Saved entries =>
--- START ---
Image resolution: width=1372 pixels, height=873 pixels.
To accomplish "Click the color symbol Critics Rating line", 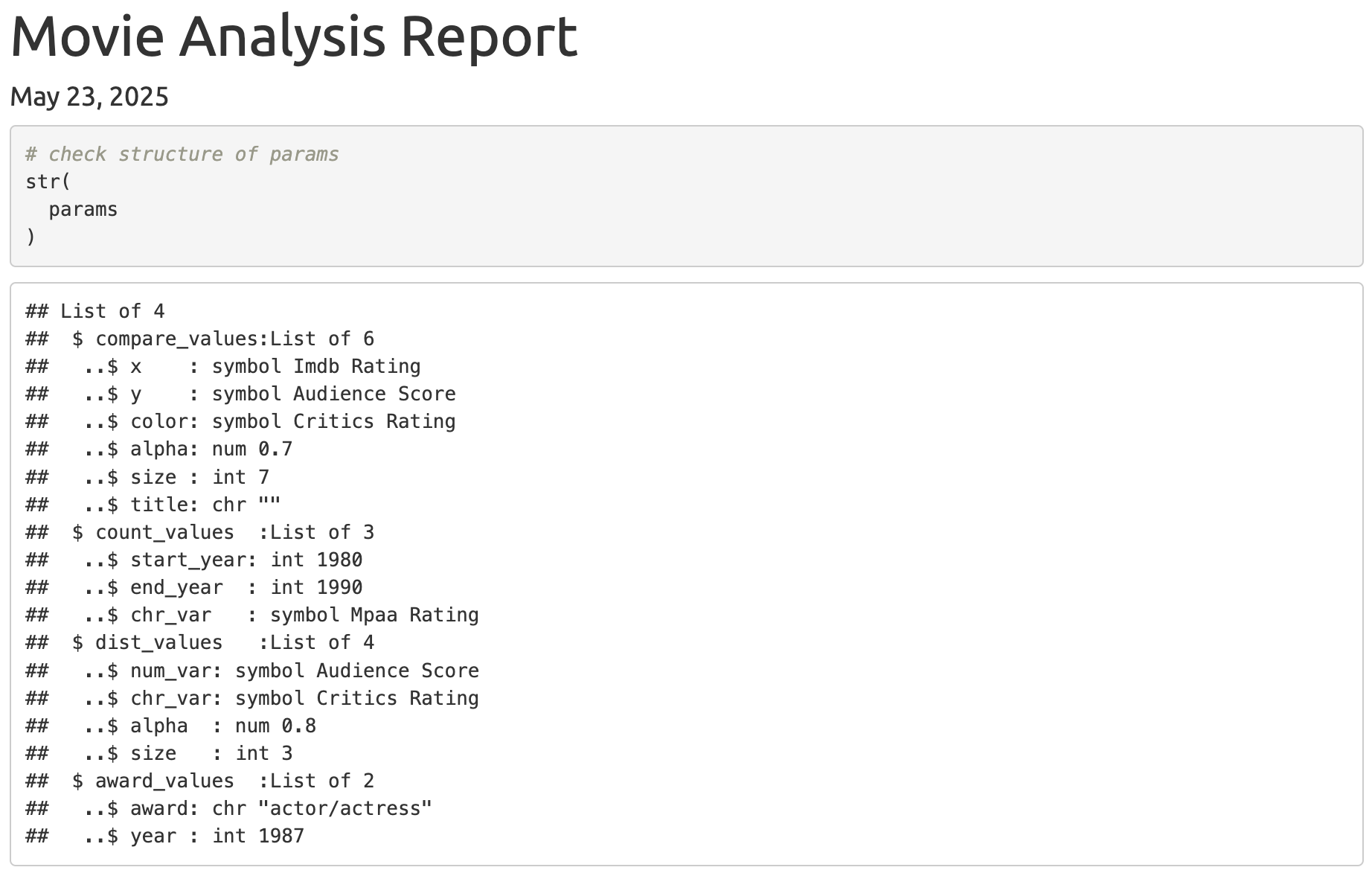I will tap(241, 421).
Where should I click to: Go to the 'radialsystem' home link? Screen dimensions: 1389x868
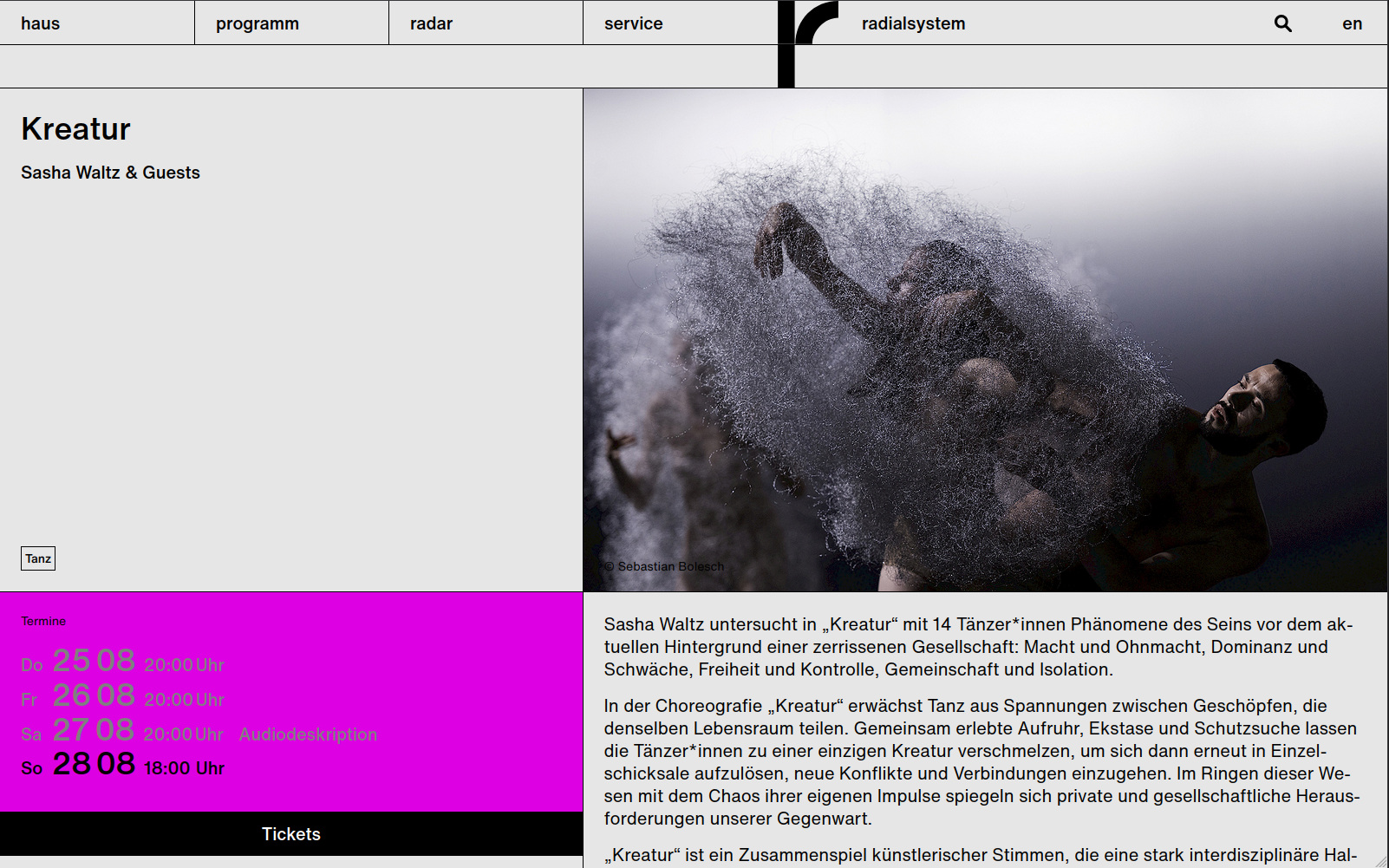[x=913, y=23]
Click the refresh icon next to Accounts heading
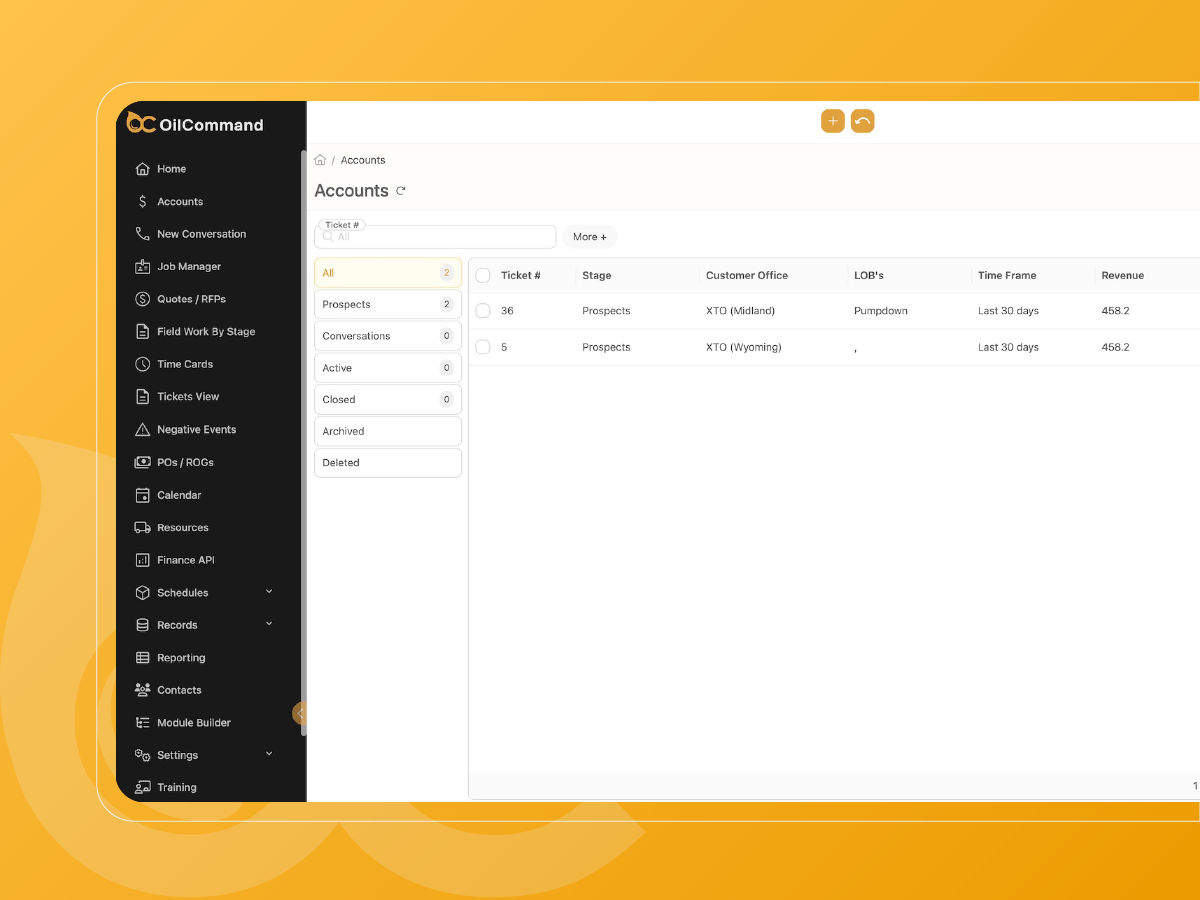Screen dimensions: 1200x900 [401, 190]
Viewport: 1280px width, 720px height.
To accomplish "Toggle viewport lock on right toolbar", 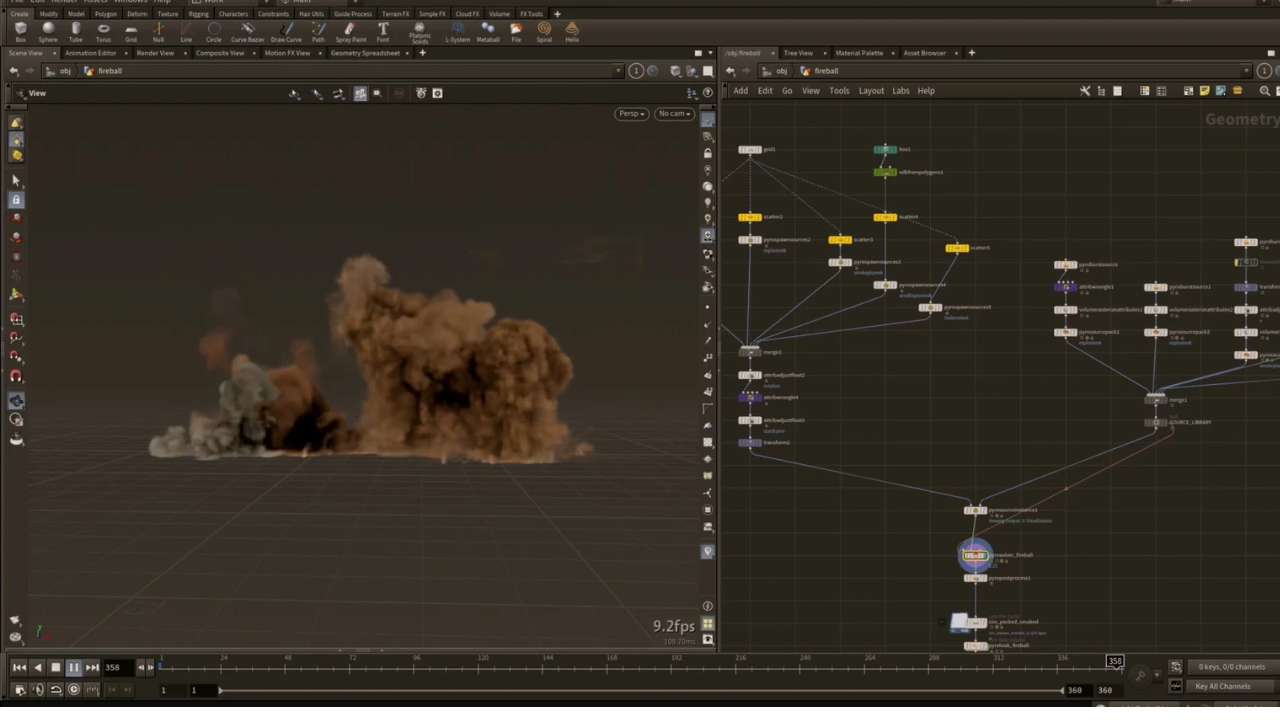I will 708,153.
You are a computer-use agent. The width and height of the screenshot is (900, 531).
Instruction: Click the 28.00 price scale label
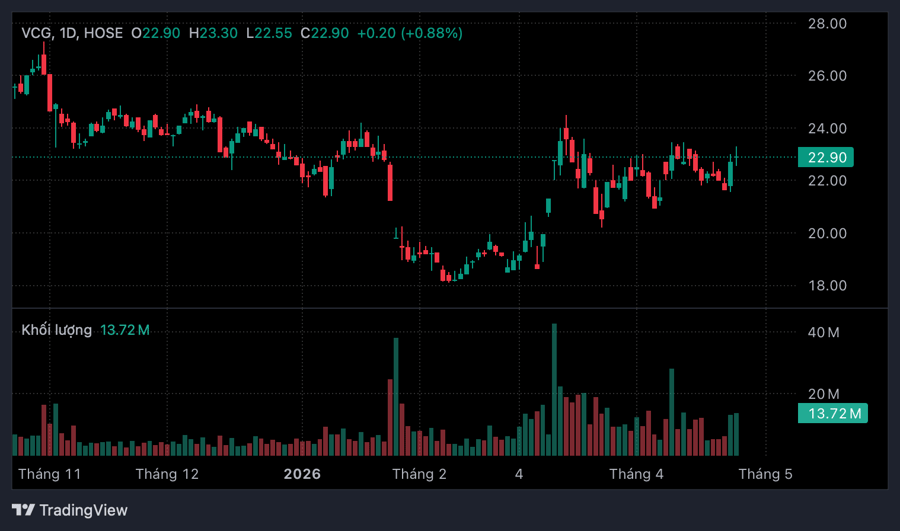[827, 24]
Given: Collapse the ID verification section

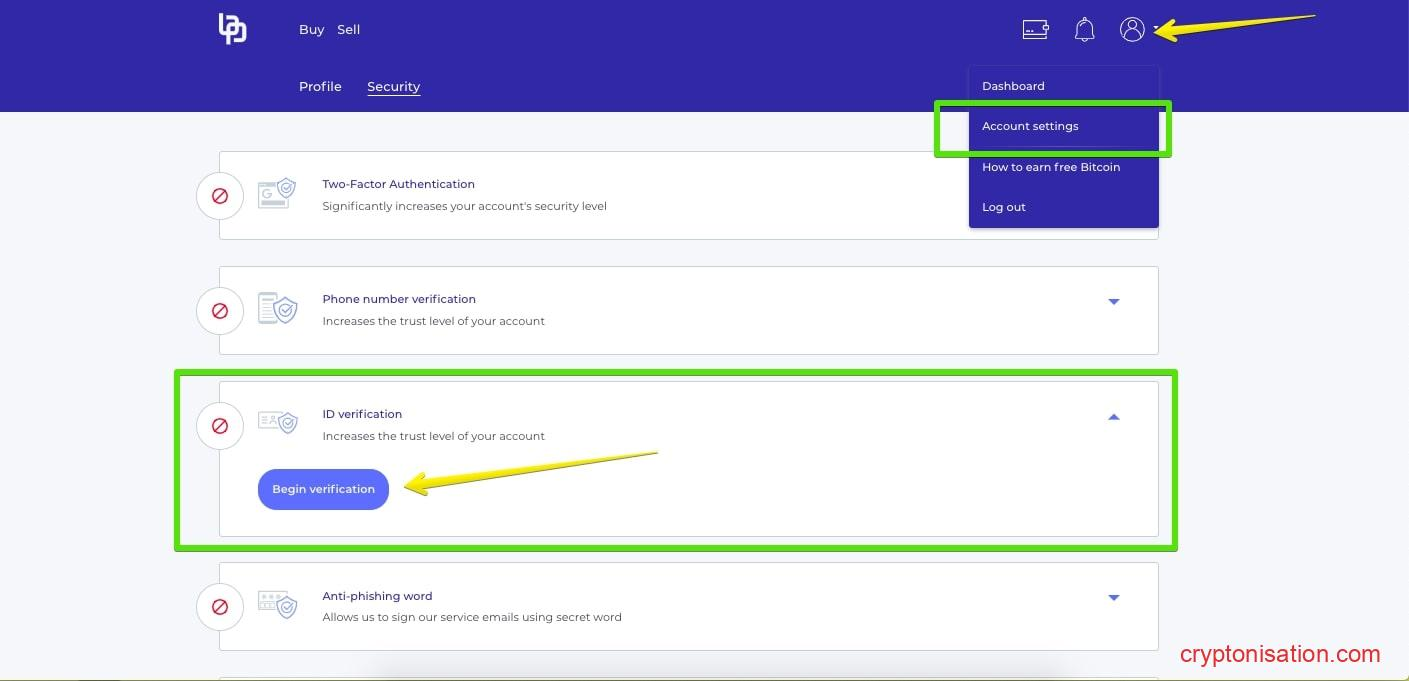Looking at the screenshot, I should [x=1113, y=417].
--- END ---
Identify the lines in the entries above that contain "width", then copy them out.

Result of this task =>
Image resolution: width=1372 pixels, height=873 pixels.
Viewport: 1280px width, 720px height.
You are a computer-use agent. The width and height of the screenshot is (900, 531).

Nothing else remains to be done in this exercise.